11 - Você sabe dizer qual é a importância dos tubarões
para o equilíbrio da vida nos oceanos?
Os tubarões exercem duas funções primordiais na manutenção do
equilíbrio e da saúde da vida nos oceanos. Primeiro, como predadores
situados no topo da cadeia alimentar, o equivalente oceânico aos leões
africanos e tigres asiáticos, os tubarões asseguram um tipo de ordem
nos oceanos. Mantêm o controle populacional de suas presas habituais
e exercem importante papel na seleção natural ao predar os mais lentos
e os mais fracos. Segundo, ao comerem os animais e peixes doentes,
feridos ou mortos, os tubarões exercem também uma função importante
na manutenção da saúde dos oceanos. Para entender melhor o que isso
significa basta ver a semelhante função do urubu no ambiente terrestre.
Os urubus, assim como os grandes carniceiros, consomem um cadáver
em questão de minutos. Se acabarmos com esses animais, as carniças
passariam a ser consumidas por insetos, bactérias e micróbios, que
levariam dias ou semanas nesse intento, e o nível de microorganismos
no ar que respiramos seria insuportável ou até mesmo insalubre.
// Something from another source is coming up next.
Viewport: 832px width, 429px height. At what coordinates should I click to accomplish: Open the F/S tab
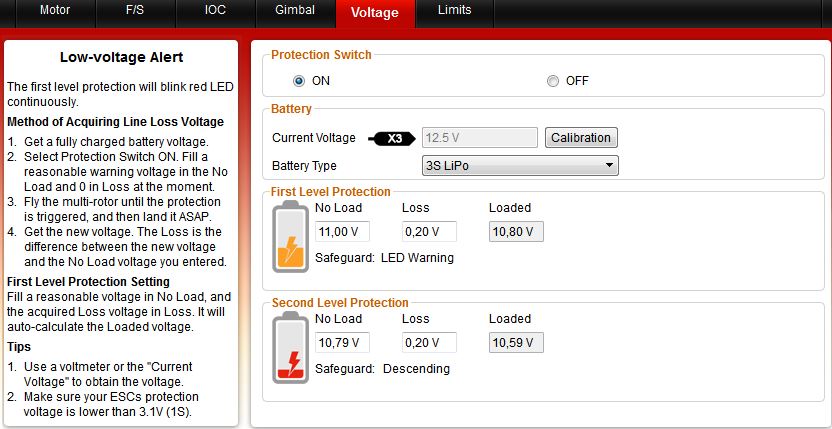point(135,11)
No
ambiente marinho ocorreria o mesmo.
12 – Você sabe dizer quais seriam as conseqüências
diretas da extinção dos tubarões?
Sem esses guardiões dos mares, teremos um ambiente marinho doente
e frágil e muito mais suscetível aos outros problemas, como o
aquecimento global e a acidificação das águas. Além disso, a extinção
dos tubarões certamente provocará uma forte alteração na complicada
teia alimentar dos mares e o consequente desequilíbrio do ecossistema
marinho. Um exemplo hipotético, com o tubarão-branco, pode ilustrar
muito bem a influência que pode ter a perda de um elo da cadeia
alimentar. A extinção do tubarão-branco levaria a um descontrole
populacional de focas e leões-marinhos, suas presas favoritas. O aumento
das populações de focas e leões-marinhos elevaria enormemente o
consumo de peixes. Com estoques menores de peixes, não só as
populações humanas sofreriam, inclusive economicamente, como
também a reação em cadeia poderia chegar às algas planctônicas, maiores
produtores de oxigênio do planeta, e os desequilíbrios decorrentes seriam
imprevisíveis e catastróficos.
13 - Diante dessa realidade, você admite a
possibilidade de rever seus conceitos e consumo?
14 - Admite a possibilidade de disseminar essas
informações para as pessoas de sua relação?